## EXERCISE DESCRIPTION
Set down all of the lines below exactly as they are given.
[[ SUPPLIED DATA open ]]
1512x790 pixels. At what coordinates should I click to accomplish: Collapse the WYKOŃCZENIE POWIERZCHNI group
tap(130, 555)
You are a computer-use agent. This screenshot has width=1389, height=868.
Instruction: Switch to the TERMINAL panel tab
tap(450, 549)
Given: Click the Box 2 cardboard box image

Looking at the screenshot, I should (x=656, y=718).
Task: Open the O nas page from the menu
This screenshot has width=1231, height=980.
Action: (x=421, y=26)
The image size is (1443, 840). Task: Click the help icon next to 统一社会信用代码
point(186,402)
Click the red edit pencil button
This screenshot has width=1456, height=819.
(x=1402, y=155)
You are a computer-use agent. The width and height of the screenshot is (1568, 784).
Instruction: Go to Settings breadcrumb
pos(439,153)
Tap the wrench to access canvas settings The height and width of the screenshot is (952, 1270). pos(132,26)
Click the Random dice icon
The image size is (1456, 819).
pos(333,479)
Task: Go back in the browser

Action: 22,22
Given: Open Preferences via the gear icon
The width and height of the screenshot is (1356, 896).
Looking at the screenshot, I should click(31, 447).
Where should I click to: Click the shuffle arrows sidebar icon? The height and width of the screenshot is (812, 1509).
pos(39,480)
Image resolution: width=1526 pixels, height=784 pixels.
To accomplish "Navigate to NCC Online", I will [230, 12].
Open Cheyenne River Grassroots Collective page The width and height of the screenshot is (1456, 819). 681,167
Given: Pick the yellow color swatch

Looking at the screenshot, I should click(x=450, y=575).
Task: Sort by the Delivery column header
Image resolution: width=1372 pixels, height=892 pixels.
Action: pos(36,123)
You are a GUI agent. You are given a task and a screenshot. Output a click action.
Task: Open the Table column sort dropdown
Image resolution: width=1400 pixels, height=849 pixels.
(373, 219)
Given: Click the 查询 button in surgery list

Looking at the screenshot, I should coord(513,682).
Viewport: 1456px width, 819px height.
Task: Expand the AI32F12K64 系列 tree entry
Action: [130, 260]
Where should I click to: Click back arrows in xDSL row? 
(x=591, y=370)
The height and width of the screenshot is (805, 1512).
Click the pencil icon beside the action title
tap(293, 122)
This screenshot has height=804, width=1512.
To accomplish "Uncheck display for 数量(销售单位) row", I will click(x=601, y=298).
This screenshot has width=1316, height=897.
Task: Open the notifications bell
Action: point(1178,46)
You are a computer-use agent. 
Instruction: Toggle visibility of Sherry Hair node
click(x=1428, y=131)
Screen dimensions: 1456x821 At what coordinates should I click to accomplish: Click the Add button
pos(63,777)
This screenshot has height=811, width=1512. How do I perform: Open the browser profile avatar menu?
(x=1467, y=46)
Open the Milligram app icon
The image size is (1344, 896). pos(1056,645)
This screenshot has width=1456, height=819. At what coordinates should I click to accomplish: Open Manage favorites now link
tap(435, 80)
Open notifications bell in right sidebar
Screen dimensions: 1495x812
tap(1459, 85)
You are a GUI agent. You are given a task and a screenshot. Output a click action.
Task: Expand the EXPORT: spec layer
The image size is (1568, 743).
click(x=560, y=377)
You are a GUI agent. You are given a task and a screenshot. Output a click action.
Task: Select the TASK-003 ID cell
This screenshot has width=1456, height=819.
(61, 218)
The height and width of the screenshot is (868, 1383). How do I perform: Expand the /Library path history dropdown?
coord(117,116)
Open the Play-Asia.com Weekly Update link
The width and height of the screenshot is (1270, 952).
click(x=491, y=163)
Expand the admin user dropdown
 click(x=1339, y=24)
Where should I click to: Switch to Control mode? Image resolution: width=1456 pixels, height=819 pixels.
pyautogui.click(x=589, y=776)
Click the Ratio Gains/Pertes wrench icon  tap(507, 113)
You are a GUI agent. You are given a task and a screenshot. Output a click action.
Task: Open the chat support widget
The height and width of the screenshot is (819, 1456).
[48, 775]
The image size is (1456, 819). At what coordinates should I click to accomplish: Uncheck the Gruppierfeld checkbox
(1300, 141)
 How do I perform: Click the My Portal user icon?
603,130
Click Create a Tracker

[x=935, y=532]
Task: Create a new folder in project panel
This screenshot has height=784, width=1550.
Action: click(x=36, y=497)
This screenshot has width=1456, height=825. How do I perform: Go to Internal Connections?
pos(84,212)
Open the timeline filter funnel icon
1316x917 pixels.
[[ SUPPLIED DATA closed ]]
## OUTPUT FOR THIS TASK
1512x790 pixels. At what coordinates should I click to accomplish: Collapse the WYKOŃCZENIE POWIERZCHNI group
tap(130, 555)
You are a computer-use agent. This screenshot has width=1389, height=868.
Instruction: Switch to the TERMINAL panel tab
tap(450, 549)
Given: Click the Box 2 cardboard box image

Looking at the screenshot, I should (x=656, y=718).
Task: Open the O nas page from the menu
This screenshot has width=1231, height=980.
Action: (x=421, y=26)
The image size is (1443, 840). Task: Click the help icon next to 统一社会信用代码
point(186,402)
Click the red edit pencil button
This screenshot has width=1456, height=819.
(x=1402, y=155)
You are a computer-use agent. The width and height of the screenshot is (1568, 784).
Instruction: Go to Settings breadcrumb
pos(439,153)
Tap the wrench to access canvas settings The height and width of the screenshot is (952, 1270). pos(132,26)
Click the Random dice icon
The image size is (1456, 819).
pos(333,479)
Task: Go back in the browser

Action: 22,22
Given: Open Preferences via the gear icon
The width and height of the screenshot is (1356, 896).
Looking at the screenshot, I should click(31, 447).
Where should I click to: Click the shuffle arrows sidebar icon? The height and width of the screenshot is (812, 1509).
pos(39,480)
Image resolution: width=1526 pixels, height=784 pixels.
To accomplish "Navigate to NCC Online", I will [230, 12].
Open Cheyenne River Grassroots Collective page The width and height of the screenshot is (1456, 819). 681,167
Given: Pick the yellow color swatch

Looking at the screenshot, I should click(x=450, y=575).
Task: Sort by the Delivery column header
Image resolution: width=1372 pixels, height=892 pixels.
Action: pos(36,123)
You are a GUI agent. You are given a task and a screenshot. Output a click action.
Task: Open the Table column sort dropdown
Image resolution: width=1400 pixels, height=849 pixels.
(373, 219)
Given: Click the 查询 button in surgery list

Looking at the screenshot, I should coord(513,682).
Viewport: 1456px width, 819px height.
Task: Expand the AI32F12K64 系列 tree entry
Action: [130, 260]
Where should I click to: Click back arrows in xDSL row? 
(x=591, y=370)
The height and width of the screenshot is (805, 1512).
Click the pencil icon beside the action title
tap(293, 122)
This screenshot has height=804, width=1512.
To accomplish "Uncheck display for 数量(销售单位) row", I will click(x=601, y=298).
This screenshot has width=1316, height=897.
Task: Open the notifications bell
Action: point(1178,46)
You are a computer-use agent. 
Instruction: Toggle visibility of Sherry Hair node
click(x=1428, y=131)
Screen dimensions: 1456x821 At what coordinates should I click to accomplish: Click the Add button
pos(63,777)
This screenshot has height=811, width=1512. How do I perform: Open the browser profile avatar menu?
(x=1467, y=46)
Open the Milligram app icon
The image size is (1344, 896). pos(1056,645)
This screenshot has width=1456, height=819. At what coordinates should I click to accomplish: Open Manage favorites now link
tap(435, 80)
Open notifications bell in right sidebar
Screen dimensions: 1495x812
tap(1459, 85)
You are a GUI agent. You are given a task and a screenshot. Output a click action.
Task: Expand the EXPORT: spec layer
The image size is (1568, 743).
click(x=560, y=377)
You are a GUI agent. You are given a task and a screenshot. Output a click action.
Task: Select the TASK-003 ID cell
This screenshot has width=1456, height=819.
(61, 218)
The height and width of the screenshot is (868, 1383). How do I perform: Expand the /Library path history dropdown?
coord(117,116)
Open the Play-Asia.com Weekly Update link
The width and height of the screenshot is (1270, 952).
click(x=491, y=163)
Expand the admin user dropdown
 click(x=1339, y=24)
Where should I click to: Switch to Control mode? Image resolution: width=1456 pixels, height=819 pixels.
pyautogui.click(x=589, y=776)
Click the Ratio Gains/Pertes wrench icon  tap(507, 113)
You are a GUI agent. You are given a task and a screenshot. Output a click action.
Task: Open the chat support widget
The height and width of the screenshot is (819, 1456).
[48, 775]
The image size is (1456, 819). At what coordinates should I click to accomplish: Uncheck the Gruppierfeld checkbox
(1300, 141)
 How do I perform: Click the My Portal user icon?
603,130
Click Create a Tracker

[x=935, y=532]
Task: Create a new folder in project panel
This screenshot has height=784, width=1550.
Action: click(x=36, y=497)
This screenshot has width=1456, height=825. How do I perform: Go to Internal Connections?
pos(84,212)
Open the timeline filter funnel icon
1316x917 pixels.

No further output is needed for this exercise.